— PROMPT —
Within the data below, state how many lines contain the string "computer". Provide the number only.

— INFORMATION —
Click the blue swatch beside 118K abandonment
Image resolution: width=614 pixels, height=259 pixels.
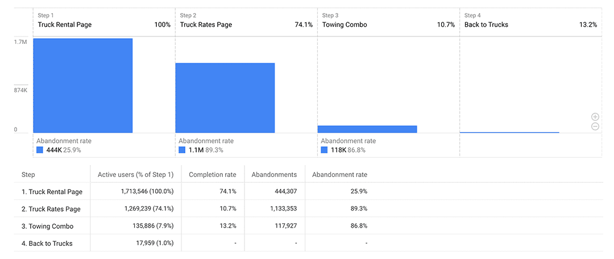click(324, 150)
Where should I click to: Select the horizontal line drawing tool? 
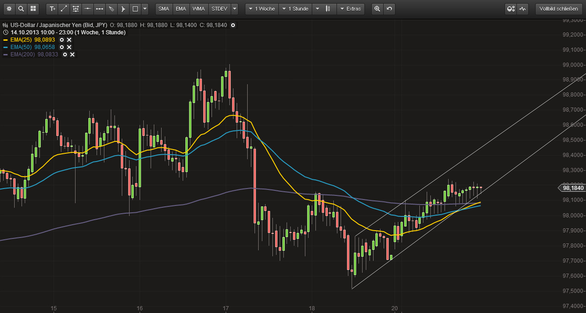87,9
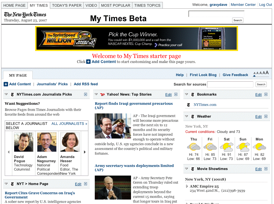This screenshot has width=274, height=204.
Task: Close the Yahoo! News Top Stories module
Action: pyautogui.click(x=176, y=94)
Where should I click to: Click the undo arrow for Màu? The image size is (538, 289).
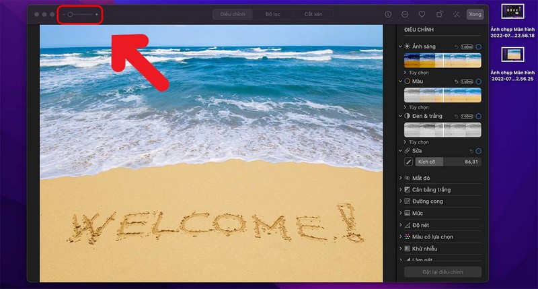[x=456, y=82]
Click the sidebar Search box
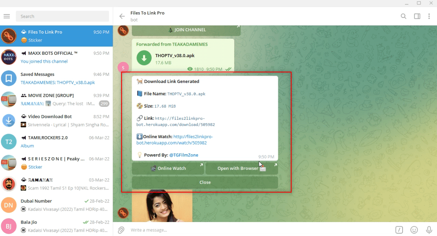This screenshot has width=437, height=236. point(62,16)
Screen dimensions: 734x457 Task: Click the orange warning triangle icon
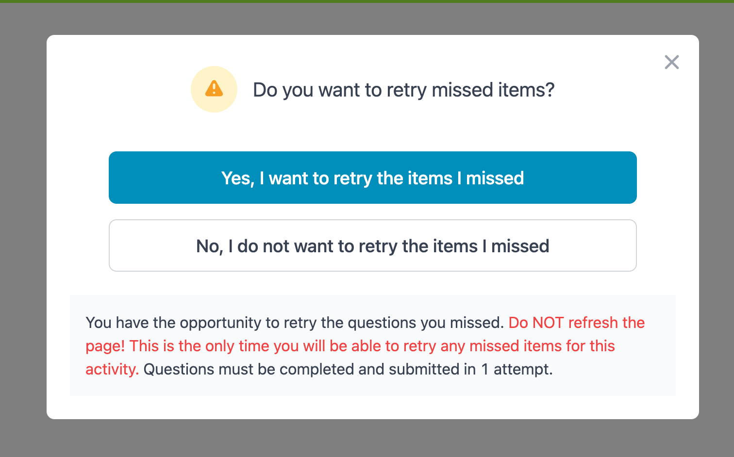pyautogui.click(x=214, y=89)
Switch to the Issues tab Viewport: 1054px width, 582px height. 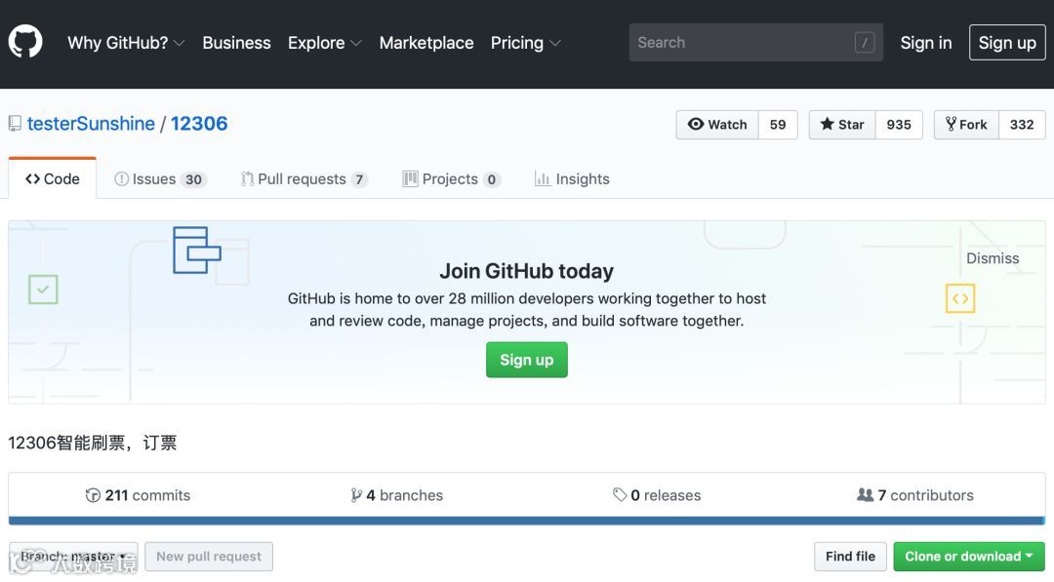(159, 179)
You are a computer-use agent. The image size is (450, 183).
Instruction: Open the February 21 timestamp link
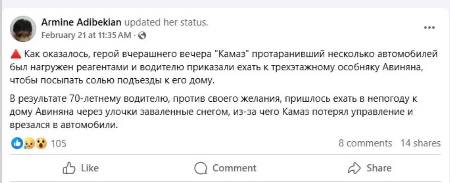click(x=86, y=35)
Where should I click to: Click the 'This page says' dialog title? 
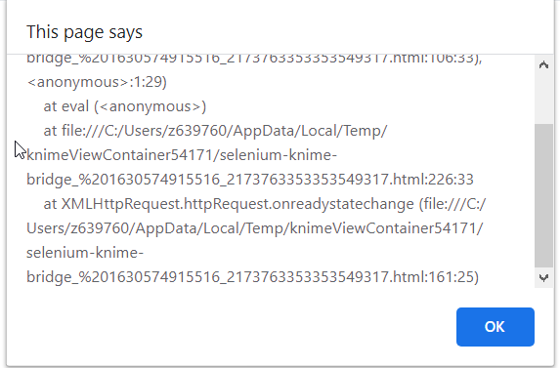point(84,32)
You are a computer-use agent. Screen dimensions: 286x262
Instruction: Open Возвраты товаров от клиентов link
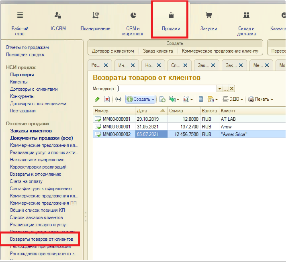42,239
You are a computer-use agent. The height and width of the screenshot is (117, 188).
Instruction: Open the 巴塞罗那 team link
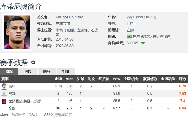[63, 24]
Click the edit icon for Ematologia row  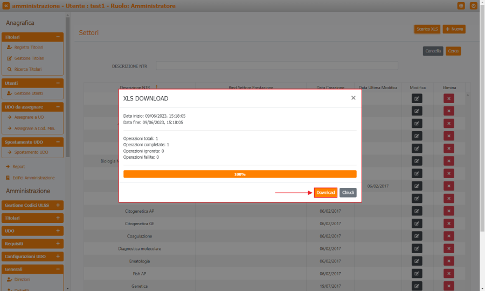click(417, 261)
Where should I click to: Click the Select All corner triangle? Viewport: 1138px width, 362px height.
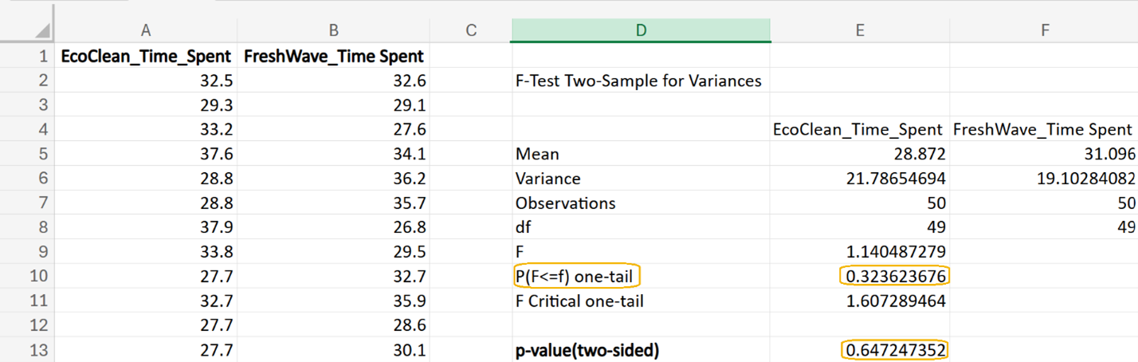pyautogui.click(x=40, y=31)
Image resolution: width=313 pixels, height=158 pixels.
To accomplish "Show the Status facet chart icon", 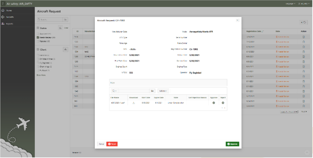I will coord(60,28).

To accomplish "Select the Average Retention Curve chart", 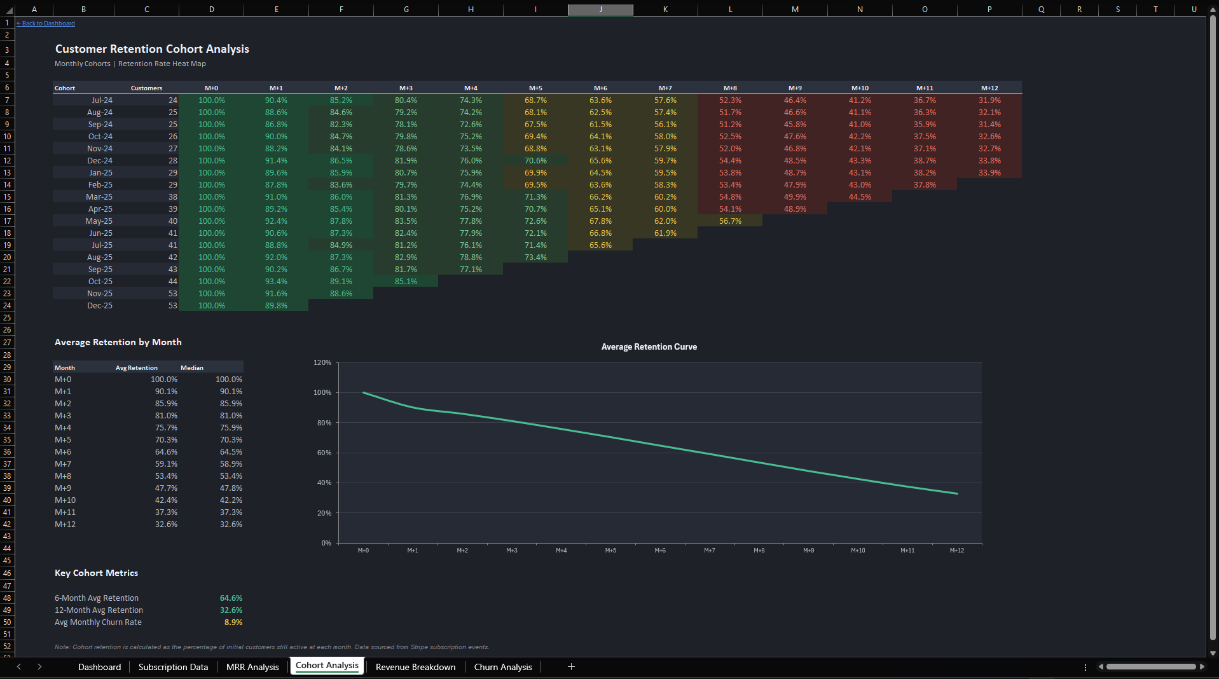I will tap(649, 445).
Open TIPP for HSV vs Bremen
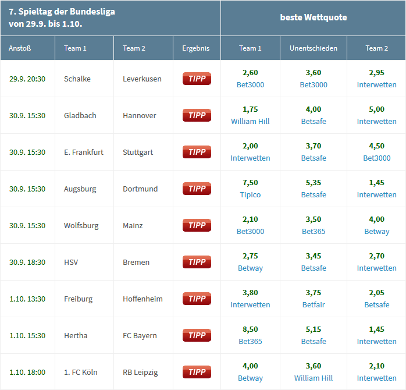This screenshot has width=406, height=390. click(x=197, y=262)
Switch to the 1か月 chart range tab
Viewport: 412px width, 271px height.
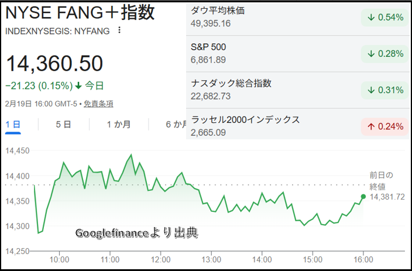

— ANSWER BOX —
3